Wien. Wohl kaum ein Handels-unternehmen ist in so kurzer Zeit so riesig geworden wie dieses: Mit einem Umsatz von 60 Mrd. Euro zählt Amazon heute zu den ganz Großen der retail-Branche. Das Versandunternehmen ist nicht nur einer der bedeutendsten Handelsfirmen der Welt: Nach Google und YouTube ist es auch die drittgrößte Suchmaschine im Internet.

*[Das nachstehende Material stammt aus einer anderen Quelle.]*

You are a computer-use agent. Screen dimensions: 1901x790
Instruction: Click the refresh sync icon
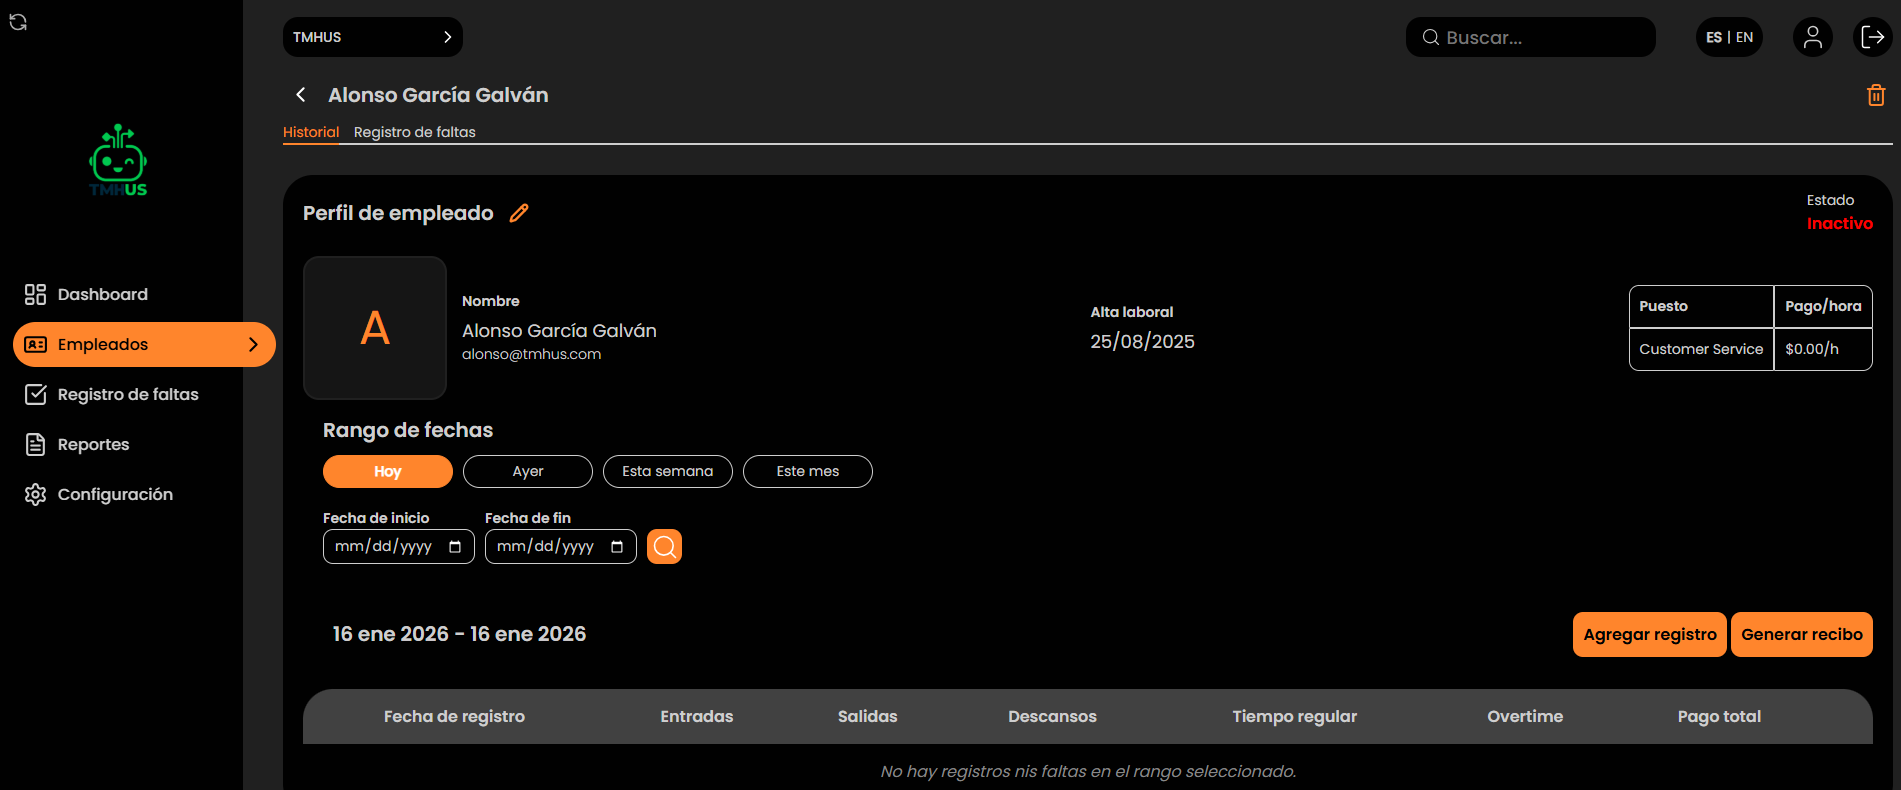point(18,22)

Auch hierzulande ist Amazon der weitaus größte Onlinehändler von allen. Länderspezifische Zahlen gibt das Unternehmen keine bekannt. Vom EHI Retail Institute gibt es eine Schätzung eines Jahresumsatzes von über 340 Mio. € für amazon.at. Dann kommt lange nichts und irgendwann universal.at mit 107 Mio. € Umsatz. Was macht Amazon so stark? Und was kann sich der konventionelle Handel vom US-Riesen abschauen?

Die Datensammel-Maschine

„Amazon versteht es auf brillante Art und Weise, aus seinen verfügbaren Daten herauszulesen, woher die Kunden kommen, wer sie sind und was sie wollen”, erklärt Simon Hathaway, Head of Retail Experience der Werbeagentur Cheil. Kaum ein (wirtschaft-liches) Unternehmen verfügt über so einen riesigen Datenhaufen – der in gewisser Weise mehr bringt als jener von Google. Denn Amazon weiß noch besser darüber Bescheid, was seine Kunden einkaufen. Die Firma weiß, was sie lesen (Bücherkauf, Kindle), was sie sehen (Prime-Mitgliedschaft, Filme und Seriendatenbank) und, sofern sich das Amazon Smartphone (Fire Phone) verkauft, möglicherweise auch noch, was sie damit alles anstellen. Dadurch kann er sie noch besser mit sogenannten Target Marketing-Aktionen, ergo maßgeschneiderten Werbung, versorgen. Ein Gerät, das dem Händler noch genauere Infos über seine Kunden bescheren soll, wird in Bälde in den USA verkauft. Amazon Echo, ein zuhörender, intelligenter, sprechender Lautsprecher fürs Wohnzimmer, kann viele Dinge: Auf Abruf Fragen beantworten, indem es im Internet recherchiert, oder die gewünschte Musik abspielen und Einkaufslisten zusammenstellen. Der Apparat, der auf den Namen Alexa hört, ist mit den Servern von Amazon verbunden – womit das Unternehmen theoretisch alles mithören kann, was in einem Haushalt passiert, sprich: noch mehr wertvolle Daten sammeln kann. Allerdings wird Echo erst einmal in den USA getestet und ist zunächst nur in englischer Sprache programmiert. Falls er überhaupt hierzulande angeboten werden sollte, dürfte es dann noch eine Weile dauern.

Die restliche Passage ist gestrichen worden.